Work to be completed: Please copy the stretch of the Wikileaks article below from "The first Wikileak" through "a smirking nod.", swapping "interviewer" for "journalist".

Text extract:
........

Wikileaks; Freedom, Law and Politics

Wikileaks; Freedom, Law and Politics

The New Yorker's George Packer calls him "super-secretive, thin-skinned, [and] megalomaniacal." Sarah Palin claims he's "an anti-American operative with blood on his hands" whom we should pursue "with the same urgency we pursue al Qaeda and Taliban leaders." Meanwhile, he is the darling of left leaving believers everywhere, revered for democratizing the media. Whether his actions are to be encouraged or vilified, one thing’s for sure: Julian Assange and Wikileaks have had a huge impact. Charlotte Greenfield reports on the effects of the Wikileaks, from alleged security threats, to how the leaks might change politics.
Last year a political storm appeared on the horizon of journalism thanks to the work of three newspapers, one website, an unidentifiable number of hackers and leakers, and a man with eerily snow-white hair.
 
 
Julian Assange, the public face of Wikileaks, is not by any means the first to leak information that scandalised the world. Even the name of Wikileaks’ most recent initiative - ‘Cablegate’ – is a reference to one of the most famous leaks in history. In 1972 reporters Bob Woodward and Carl Bernstein uncovered the White House’s cover-up of an attempted break in at the opposing Democratic Party’s headquarters. President Nixon was forced to resign and, as noted by the film Frost/Nixon, “his most lasting legacy is that today any political wrong doing is immediately given the suffix “-gate”.
 
 
The first Wikileak had a very different beginning. It all started with Kenya. In 2007 Wikileaks released a secret report detailing corruption by the former President, Arap Moi. The subsequent President, Mwai Kibaki, had commissioned the report in 2004 to gain leverage over Moi but the two were now working in coalition and the report became “the holy grail of Kenyan journalism” with no chance of its release. That is, until Julian Assange’s sources managed to provide Wikileaks with a copy which they handed on to The Guardian. The result, says Assange, “changed the result of the election.” “So your leak substantially changed the world,” prompted a sympathetic interviewer. Assange responded with a smirking nod.
 
 
This leak did change the world, very much so for the citizens of Kenya. However Assange conveniently fails to add that the result of that election was violence and ethnic purges throughout Kenya, leaving nearly 1000 dead. Political tension had existed in Kenya for years and the leak cannot be blamed for such a result. But it does demonstrate that even Assange, who pushes bolshily for transparency, must choose what to omit, what to leave unsaid or unleaked.
 
 
Over the following three years, Wikileaks continued leaking but began to shift its focus to encompass the West. This was consolidated with a vengeance in 2010, the year Wikileaks forced itself into the limelight on an exceptional scale. First came a US Defense Department video in April showing American soldiers in a Baghdad airstrike behaving more like teenagers behind a videoscreen than trained armed service members. The targets and victims of the attack turned out to be Reuters reporters and Julian Assange clams that civilians, including children, were among the fatalities.
 
 
Next Wikileaks turned its attention to Afghanistan. In July of last year, 92,000 documents, referred to as the Afghan War Diary, were released by Wikileaks to newspapers it regularly works alongside: The Guardian, the New York Times and Der Spiegel. This was followed by nearly 400,000 more documents relating to the Iraq War. The Guardian said these war logs “show a conflict messy, confused and immediate…in some contrast with the tidied up and sanitized ‘public’ war” and the Pentagon called it the “largest leak in history.”

........

Given information:

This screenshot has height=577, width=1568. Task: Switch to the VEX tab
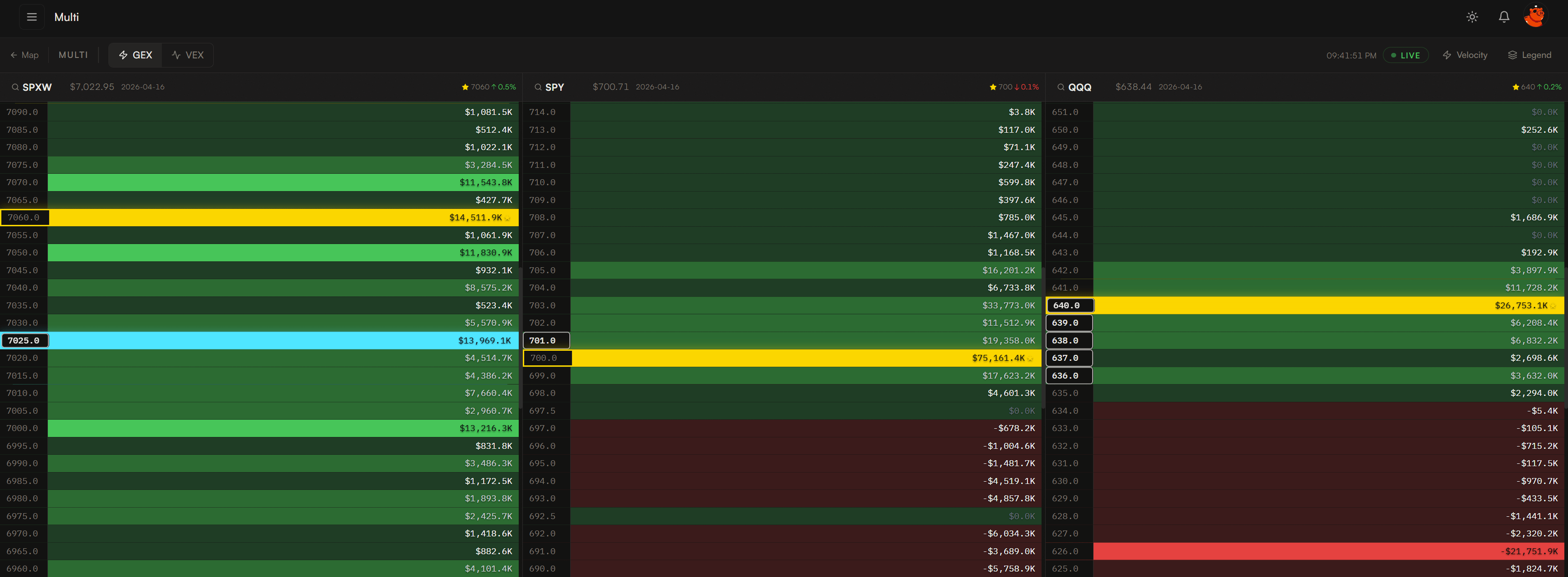pyautogui.click(x=187, y=55)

........

Exercise output:
The first Wikileak had a very different beginning. It all started with Kenya. In 2007 Wikileaks released a secret report detailing corruption by the former President, Arap Moi. The subsequent President, Mwai Kibaki, had commissioned the report in 2004 to gain leverage over Moi but the two were now working in coalition and the report became “the holy grail of Kenyan journalism” with no chance of its release. That is, until Julian Assange’s sources managed to provide Wikileaks with a copy which they handed on to The Guardian. The result, says Assange, “changed the result of the election.” “So your leak substantially changed the world,” prompted a sympathetic journalist. Assange responded with a smirking nod.